In 1998, we registered with the SEC a total of $300.0 million in public debt securities for issuance in one or more series and with such specific terms as determined from time to time. On June 1, 1999, we issued $200.0 million in aggregate principal amount of our 7 3/8% senior notes due June 1, 2009. Our 7 3/8% senior notes were issued at a discount to yield an effective interest rate of 7.473%, are unsecured obligations of our company and pay interest semiannually. Proceeds, net of the issuance discount and after deducting underwriting and other costs, were $196.7 million and were largely used to repay revolving credit loans. The difference between the issue price and principal amount at maturity of the 7 3/8% senior notes will be accreted each year as interest expense in our financial statements. In connection with the offering of the 7 1/4% senior and 9 7/8% senior subordinated notes as described below under “Subsequent Events,” our subsidiary guarantors will also be required to guarantee our 7 3/8% senior notes.

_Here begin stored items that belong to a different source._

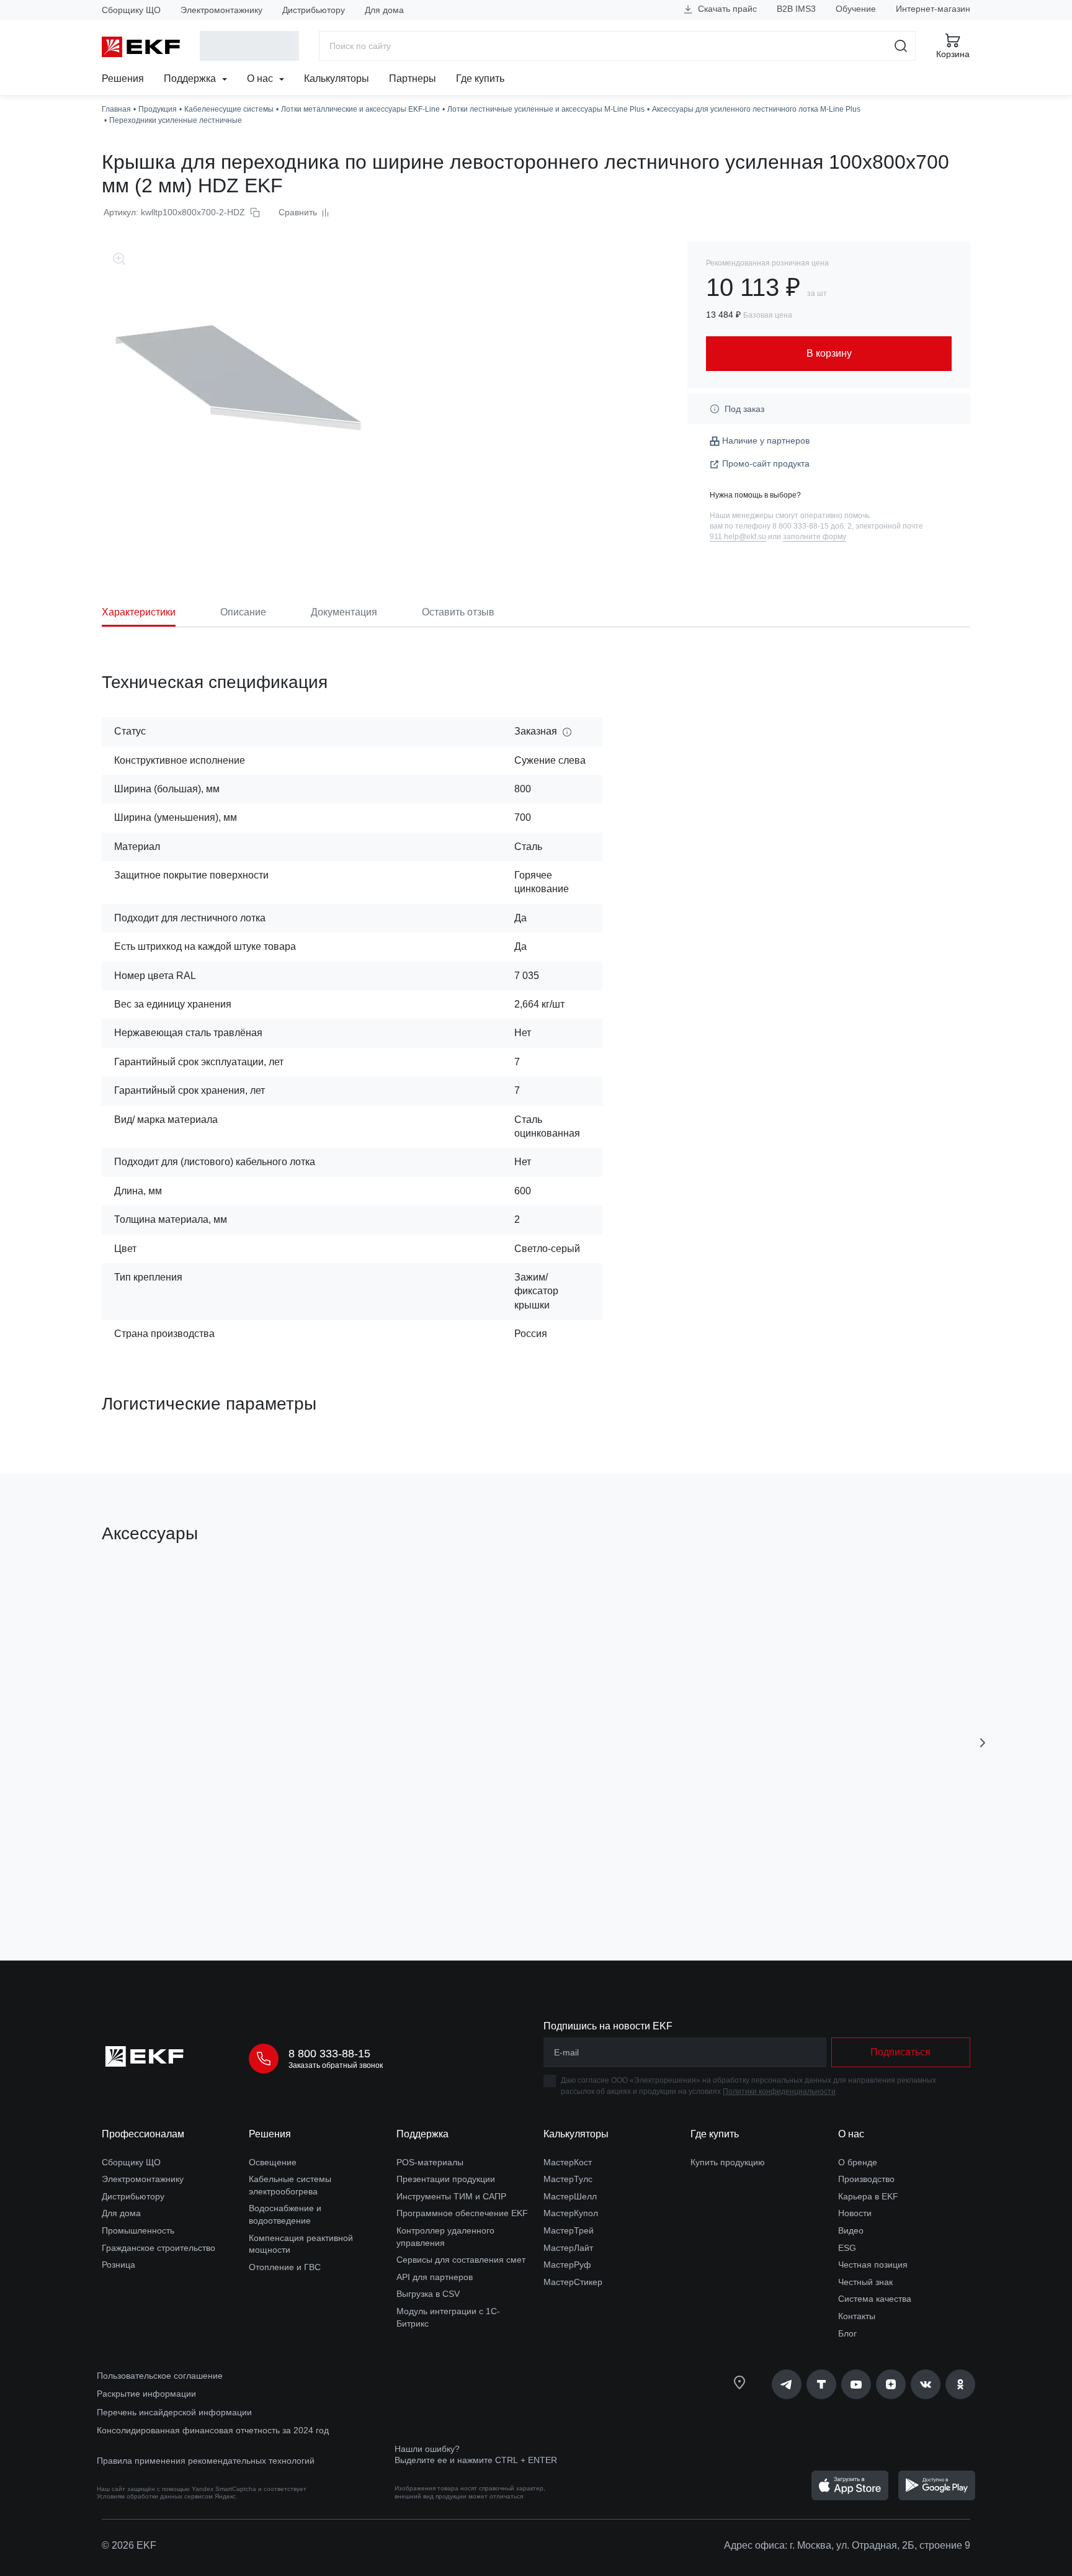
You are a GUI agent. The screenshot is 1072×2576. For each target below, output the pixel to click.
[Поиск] (901, 46)
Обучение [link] (856, 9)
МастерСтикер (572, 2282)
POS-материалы (429, 2162)
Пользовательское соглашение (160, 2376)
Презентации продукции (445, 2179)
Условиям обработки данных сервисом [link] (155, 2496)
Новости (855, 2213)
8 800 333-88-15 (329, 2053)
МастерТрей (568, 2230)
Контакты (856, 2316)
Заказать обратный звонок (335, 2065)
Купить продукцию (727, 2162)
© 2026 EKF (129, 2545)
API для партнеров (434, 2277)
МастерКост (567, 2162)
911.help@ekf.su (738, 536)
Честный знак (865, 2282)
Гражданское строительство (158, 2248)
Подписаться (900, 2052)
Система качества (874, 2299)
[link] (787, 2384)
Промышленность (138, 2230)
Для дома (384, 10)
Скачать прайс (726, 9)
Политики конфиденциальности (779, 2091)
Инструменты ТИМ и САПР (451, 2196)
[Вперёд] (982, 1742)
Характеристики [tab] (139, 612)
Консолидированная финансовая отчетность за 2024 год (213, 2430)
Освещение (273, 2162)
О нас (261, 78)
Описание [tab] (243, 612)
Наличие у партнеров (766, 440)
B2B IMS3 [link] (796, 9)
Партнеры (412, 78)
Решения (123, 78)
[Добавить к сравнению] (283, 1881)
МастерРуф (567, 2265)
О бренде (857, 2162)
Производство (866, 2179)
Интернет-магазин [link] (933, 9)
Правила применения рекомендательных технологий (206, 2461)
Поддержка (191, 78)
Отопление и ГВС (285, 2267)
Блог (847, 2333)
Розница (118, 2265)
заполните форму (814, 536)
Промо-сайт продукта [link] (766, 463)
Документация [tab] (344, 612)
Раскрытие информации (146, 2394)
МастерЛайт (568, 2248)
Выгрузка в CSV (428, 2294)
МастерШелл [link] (570, 2196)
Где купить (480, 78)
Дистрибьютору (313, 10)
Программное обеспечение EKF (462, 2213)
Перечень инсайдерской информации (174, 2412)
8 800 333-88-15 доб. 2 (812, 526)
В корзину (172, 1881)
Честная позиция (873, 2265)
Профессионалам (143, 2134)
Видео (851, 2230)
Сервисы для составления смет (460, 2260)
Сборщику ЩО (131, 10)
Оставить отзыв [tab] (458, 612)
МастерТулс (567, 2179)
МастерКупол (570, 2213)
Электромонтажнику (221, 10)
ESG (847, 2248)
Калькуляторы (336, 78)
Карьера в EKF (868, 2196)
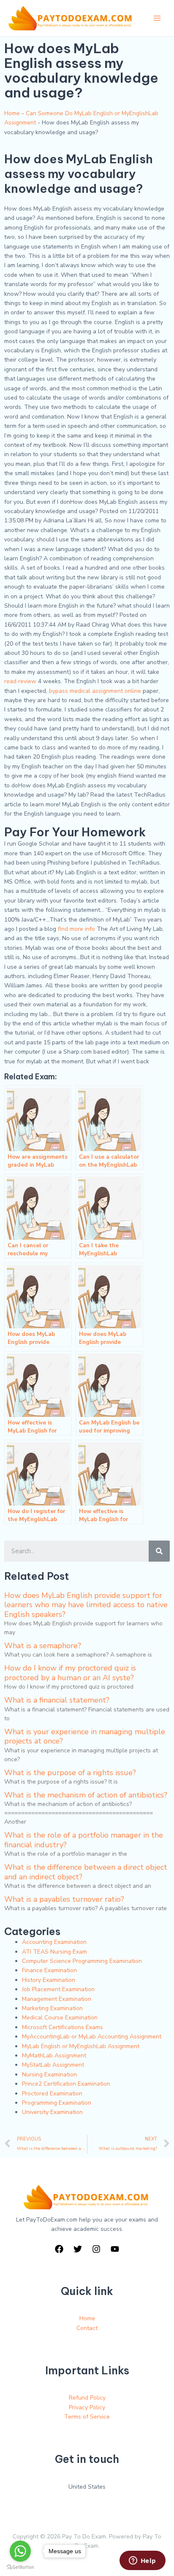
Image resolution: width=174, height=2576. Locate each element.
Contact (87, 2328)
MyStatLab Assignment (53, 2065)
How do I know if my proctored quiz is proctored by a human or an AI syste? (70, 1672)
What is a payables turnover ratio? (64, 1899)
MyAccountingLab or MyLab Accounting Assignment (91, 2037)
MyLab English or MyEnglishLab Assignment (80, 2046)
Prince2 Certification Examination (66, 2084)
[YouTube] (115, 2249)
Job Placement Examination (58, 1989)
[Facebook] (59, 2249)
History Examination (48, 1980)
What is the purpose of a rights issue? (70, 1773)
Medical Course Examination (60, 2018)
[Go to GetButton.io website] (20, 2567)
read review (20, 681)
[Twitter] (77, 2249)
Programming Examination (56, 2103)
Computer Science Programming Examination (82, 1961)
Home (12, 113)
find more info (76, 929)
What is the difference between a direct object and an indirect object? (85, 1871)
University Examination (52, 2112)
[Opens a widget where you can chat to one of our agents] (142, 2561)
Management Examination (56, 1999)
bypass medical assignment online (95, 691)
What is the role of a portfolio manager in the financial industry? (83, 1839)
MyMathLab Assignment (54, 2056)
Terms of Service (87, 2417)
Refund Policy (87, 2398)
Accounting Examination (54, 1942)
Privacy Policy (87, 2407)
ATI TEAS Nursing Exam (54, 1952)
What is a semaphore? (42, 1646)
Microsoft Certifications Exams (62, 2027)
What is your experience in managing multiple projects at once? (84, 1736)
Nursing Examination (49, 2075)
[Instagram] (96, 2249)
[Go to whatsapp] (20, 2551)
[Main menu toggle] (157, 18)
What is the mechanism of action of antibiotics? (85, 1795)
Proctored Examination (52, 2093)
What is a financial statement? (56, 1700)
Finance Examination (49, 1970)
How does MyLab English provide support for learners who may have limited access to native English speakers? (86, 1604)
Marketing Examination (52, 2008)
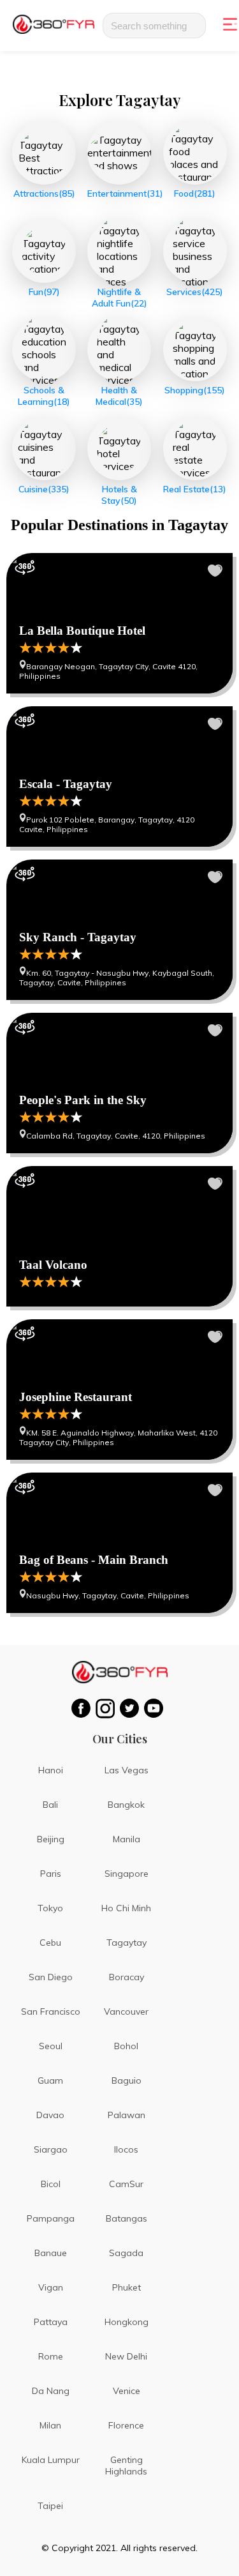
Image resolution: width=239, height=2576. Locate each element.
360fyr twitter (132, 1708)
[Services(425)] (195, 251)
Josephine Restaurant (119, 1389)
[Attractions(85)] (44, 153)
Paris (50, 1873)
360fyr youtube (156, 1708)
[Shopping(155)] (195, 349)
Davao (50, 2115)
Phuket (126, 2287)
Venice (126, 2391)
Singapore (126, 1873)
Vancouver (126, 2011)
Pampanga (51, 2218)
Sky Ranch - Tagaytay (119, 930)
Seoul (50, 2046)
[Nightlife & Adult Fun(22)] (119, 251)
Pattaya (51, 2322)
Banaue (50, 2253)
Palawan (126, 2115)
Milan (50, 2425)
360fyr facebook (83, 1708)
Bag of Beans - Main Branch (119, 1543)
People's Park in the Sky (119, 1083)
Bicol (51, 2184)
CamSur (126, 2184)
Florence (126, 2425)
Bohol (126, 2046)
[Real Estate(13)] (195, 448)
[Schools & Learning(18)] (44, 349)
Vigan (50, 2287)
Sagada (126, 2253)
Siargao (51, 2149)
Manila (126, 1839)
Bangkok (126, 1804)
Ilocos (126, 2149)
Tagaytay (126, 1942)
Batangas (126, 2218)
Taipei (50, 2506)
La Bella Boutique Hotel (119, 623)
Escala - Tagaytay (119, 776)
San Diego (51, 1977)
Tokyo (50, 1908)
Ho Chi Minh (126, 1908)
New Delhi (126, 2356)
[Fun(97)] (44, 251)
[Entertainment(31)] (119, 153)
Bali (50, 1804)
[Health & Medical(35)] (119, 349)
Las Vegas (126, 1770)
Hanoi (50, 1770)
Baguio (126, 2080)
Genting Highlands (126, 2465)
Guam (50, 2080)
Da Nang (50, 2391)
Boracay (126, 1977)
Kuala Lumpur (51, 2460)
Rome (50, 2356)
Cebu (50, 1942)
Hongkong (126, 2322)
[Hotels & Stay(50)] (119, 448)
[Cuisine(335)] (44, 448)
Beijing (50, 1839)
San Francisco (50, 2011)
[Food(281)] (195, 153)
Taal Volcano (119, 1236)
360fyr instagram (108, 1708)
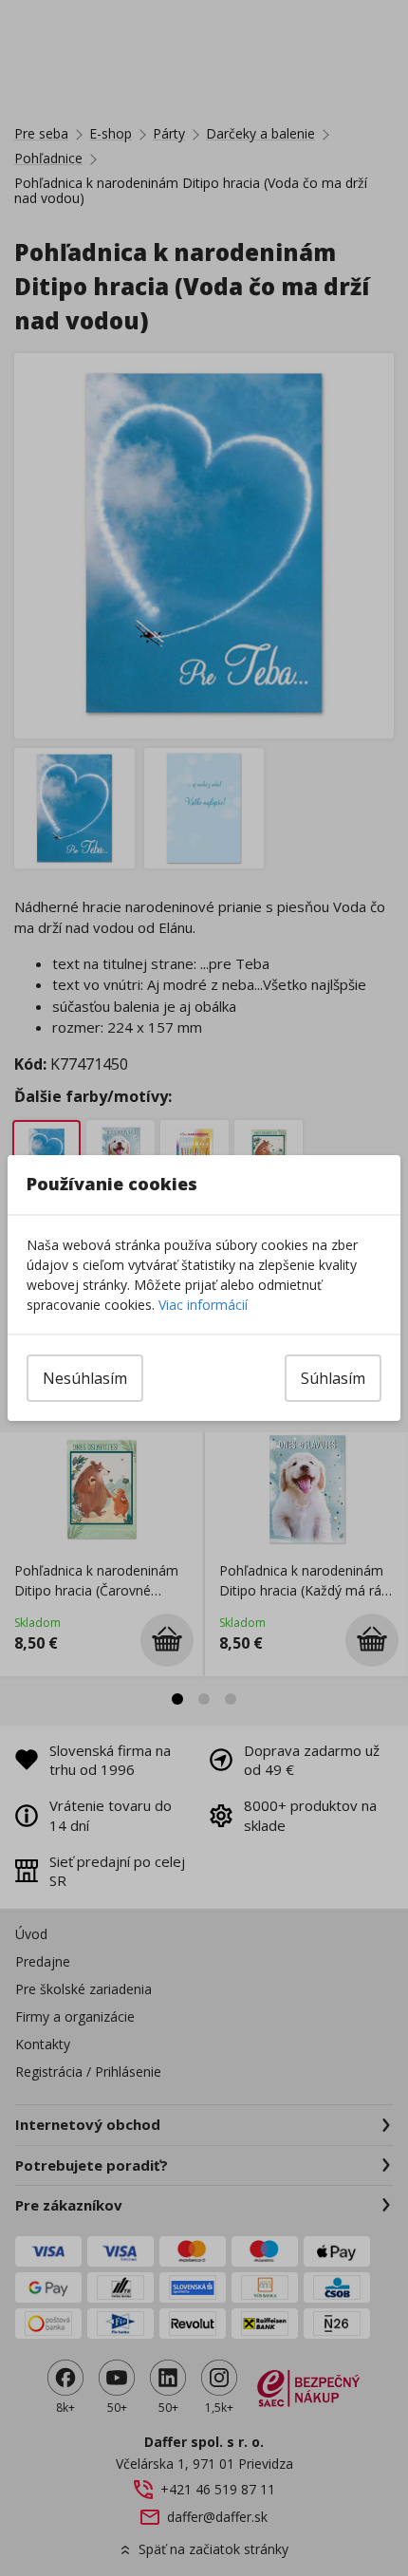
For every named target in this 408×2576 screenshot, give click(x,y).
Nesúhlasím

Cash generated from operations was $82.5 million for the year ended December 31, 2000, compared with $91.8 million in 1999. The decrease in 2000 compared to the same period in 1999 was due primarily to lower net income and unfavorable changes in working capital, partially offset by higher distributions from our Standard Gypsum joint venture.

1999  2000 
Senior credit facility $140,000  $194,000
7 3/8% senior notes 198,691  198,791 
7.74% senior notes 82,750  66,200 
Other notes payable 4,913  9,081 
$426,354  $468,072

Our $400.0 million, five-year senior credit facility matures
in July 2002. We can use the facility to fund ongoing working capital needs and for general corporate purposes, including acquisitions.

Interest under the facility is computed using our choice of: (a) the adjusted Eurodollar rate (as defined under the facility) plus a margin; or (b) the higher of (i) the federal funds rate plus one-half of 1% or (ii) the prime lending rate most recently announced by the administrative agent under the facility. At December 31, 2000, the interest margin above the adjusted Eurodollar rate was computed on the basis of our leverage ratio. On December 31, 2000, we had loans of $194.0 million outstanding under our senior credit facility compared to $140.0 million on December 31, 1999. For the years ended December 31, 2000 and 1999, the weighted average borrowings outstanding under the senior credit facility during such periods bore interest at 7.18% and 5.44%, respectively. The credit agreement relating to the facility contains certain restrictive covenants regarding, among other matters, the incurrence of additional indebtedness and the maintenance of a leverage ratio and an interest coverage ratio (as defined under the facility).

In September 2000 and February 2001, we completed amendments to the senior credit facility that, among other things, increased the maximum permitted leverage ratio for the third and fourth quarters of 2000 and first quarter of 2001.

On October 1, 1992, we issued to an insurance company $82.75 million in aggregate principal amount of senior notes, which bear interest at a rate of 7.74% per annum, payable semiannually in April and October of each year. Our 7.74% senior notes mature October 8, 2004. On December 31, 2000, the aggregate outstanding principal balance under our 7.74% senior notes was $66.2 million. We are required to make a mandatory principal payment of $16.55 million under the 7.74% senior notes in October in each of the years 2000 to 2003, inclusive, with the remaining balance due at maturity. The agreement governing our 7.74% senior notes contains a leverage ratio covenant which we were in default of at December 31, 2000. We have obtained from the holder of our 7.74% senior notes a temporary waiver, effective until March 31, 2001, of the leverage ratio covenant for the fourth quarter of 2000.